Simply thinking and naming the things for which one is thankful isn’t a giving of thanks. First of all, the materialist overtones of this task are unmistakable. The things that people name are always just that: things. Good things you got. Good things you earned. Good things that happened. This exercise ignores the forest for the trees. The pilgrims weren’t thankful for this pumpkin or that gentle winter. They were thankful for a general state of providence. They were thankful for their day-to-day blessings—the small blessings that always seemed to come despite their seemingly incessant hardship.

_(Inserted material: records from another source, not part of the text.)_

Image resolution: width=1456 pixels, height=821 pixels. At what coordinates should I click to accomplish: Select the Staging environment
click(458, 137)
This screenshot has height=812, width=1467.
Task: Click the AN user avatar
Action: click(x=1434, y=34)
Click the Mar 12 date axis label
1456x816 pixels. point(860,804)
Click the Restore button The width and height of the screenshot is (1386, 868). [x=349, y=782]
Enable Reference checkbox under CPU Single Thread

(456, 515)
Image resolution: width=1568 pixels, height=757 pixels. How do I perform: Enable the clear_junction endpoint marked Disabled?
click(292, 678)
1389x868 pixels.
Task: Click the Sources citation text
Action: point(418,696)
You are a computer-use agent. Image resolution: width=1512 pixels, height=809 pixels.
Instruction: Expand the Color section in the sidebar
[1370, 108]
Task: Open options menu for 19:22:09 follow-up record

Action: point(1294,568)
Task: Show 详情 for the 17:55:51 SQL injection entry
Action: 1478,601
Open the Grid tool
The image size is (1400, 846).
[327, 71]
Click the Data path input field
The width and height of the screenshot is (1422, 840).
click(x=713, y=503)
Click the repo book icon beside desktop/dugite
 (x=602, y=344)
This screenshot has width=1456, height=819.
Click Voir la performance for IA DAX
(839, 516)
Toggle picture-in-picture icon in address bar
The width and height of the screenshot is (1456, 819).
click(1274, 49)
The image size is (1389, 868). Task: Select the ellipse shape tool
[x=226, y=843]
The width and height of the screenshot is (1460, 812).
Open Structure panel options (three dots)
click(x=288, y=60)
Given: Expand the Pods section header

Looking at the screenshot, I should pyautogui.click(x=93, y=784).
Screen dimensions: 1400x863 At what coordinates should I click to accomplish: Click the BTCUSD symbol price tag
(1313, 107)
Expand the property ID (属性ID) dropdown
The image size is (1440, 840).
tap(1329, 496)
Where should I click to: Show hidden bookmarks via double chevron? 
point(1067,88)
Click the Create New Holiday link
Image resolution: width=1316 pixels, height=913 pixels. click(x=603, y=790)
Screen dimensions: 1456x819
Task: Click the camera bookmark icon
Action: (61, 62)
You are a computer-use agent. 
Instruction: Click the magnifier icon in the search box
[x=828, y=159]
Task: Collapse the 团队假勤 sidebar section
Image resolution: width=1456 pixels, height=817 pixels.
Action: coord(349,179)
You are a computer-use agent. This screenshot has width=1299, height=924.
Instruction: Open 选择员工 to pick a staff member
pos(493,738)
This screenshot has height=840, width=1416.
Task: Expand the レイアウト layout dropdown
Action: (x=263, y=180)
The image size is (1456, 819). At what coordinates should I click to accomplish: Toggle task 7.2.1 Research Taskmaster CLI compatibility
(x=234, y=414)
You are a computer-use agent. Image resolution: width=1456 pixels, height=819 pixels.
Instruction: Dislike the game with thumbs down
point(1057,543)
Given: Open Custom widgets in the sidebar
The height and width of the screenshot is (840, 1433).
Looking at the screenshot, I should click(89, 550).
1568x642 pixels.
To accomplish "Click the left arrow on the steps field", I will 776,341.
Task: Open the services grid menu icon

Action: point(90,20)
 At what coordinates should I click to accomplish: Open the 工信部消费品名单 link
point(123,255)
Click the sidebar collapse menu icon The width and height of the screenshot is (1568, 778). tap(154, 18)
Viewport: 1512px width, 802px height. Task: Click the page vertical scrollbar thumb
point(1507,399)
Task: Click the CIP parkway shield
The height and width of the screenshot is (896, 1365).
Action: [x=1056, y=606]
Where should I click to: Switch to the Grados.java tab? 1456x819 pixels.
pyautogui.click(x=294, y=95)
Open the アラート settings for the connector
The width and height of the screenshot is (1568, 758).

And to whom did they give thanks for these things? To their benevolent, merciful God, who saw them safely across the sea, who gave them material for fires in the winter, and who moved the hearts of indigenous people to provide assistance to the newcomers when they were able to do so. Further, they didn’t thank God merely for the positive blessings they received. They gave thanks for the evils that did not befall them. They even thanked God for their hardships, a Christian habit discussed at length in the letters of Paul the Apostle.

To whom do we give thanks? Do we give thanks at all? Not really. We myopically reflect on the individual items and moments that gave us joy or sustenance. Few of us consider our general state of providence. We see the things we are thankful for as isolated reprieves from a life we too often view as difficult, tragic, or unfair. Most of us remain oblivious that life in America today—even for the least “privileged” among us—entails a bounty of blessings that would have been unimaginable to our ancestors. This obliviousness is a mark of ingratitude.

A spirit of gratitude—the pathos that is supposed to define Thanksgiving—isn’t just about the things that we have. Gratitude is a way of life: it means a habitual focus on the day-to-day plenitude of our lives. Amidst our material comfort, we take so much of what we have for granted, focusing instead on what we don’t have, what we want (set the alarm for Black Friday!), and what we want to happen. To the extent that we give thanks, we give it to the cosmos: we express our happiness that things just seemed to work out, as though our blessings are merely good luck or the rewards of our own virtuous behavior or hard work.

To cultivate gratitude is to recognize one’s blessings as gifts, often undeserved ones, from a God who loves us and continues to provide for us, in spite of our vanity, our ignorance, and our misdeeds. This Thanksgiving, rather than naming the things you and your family are grateful for, you might discuss what gratitude is, how one lives it, how one gives it, and to whom it ought to be given.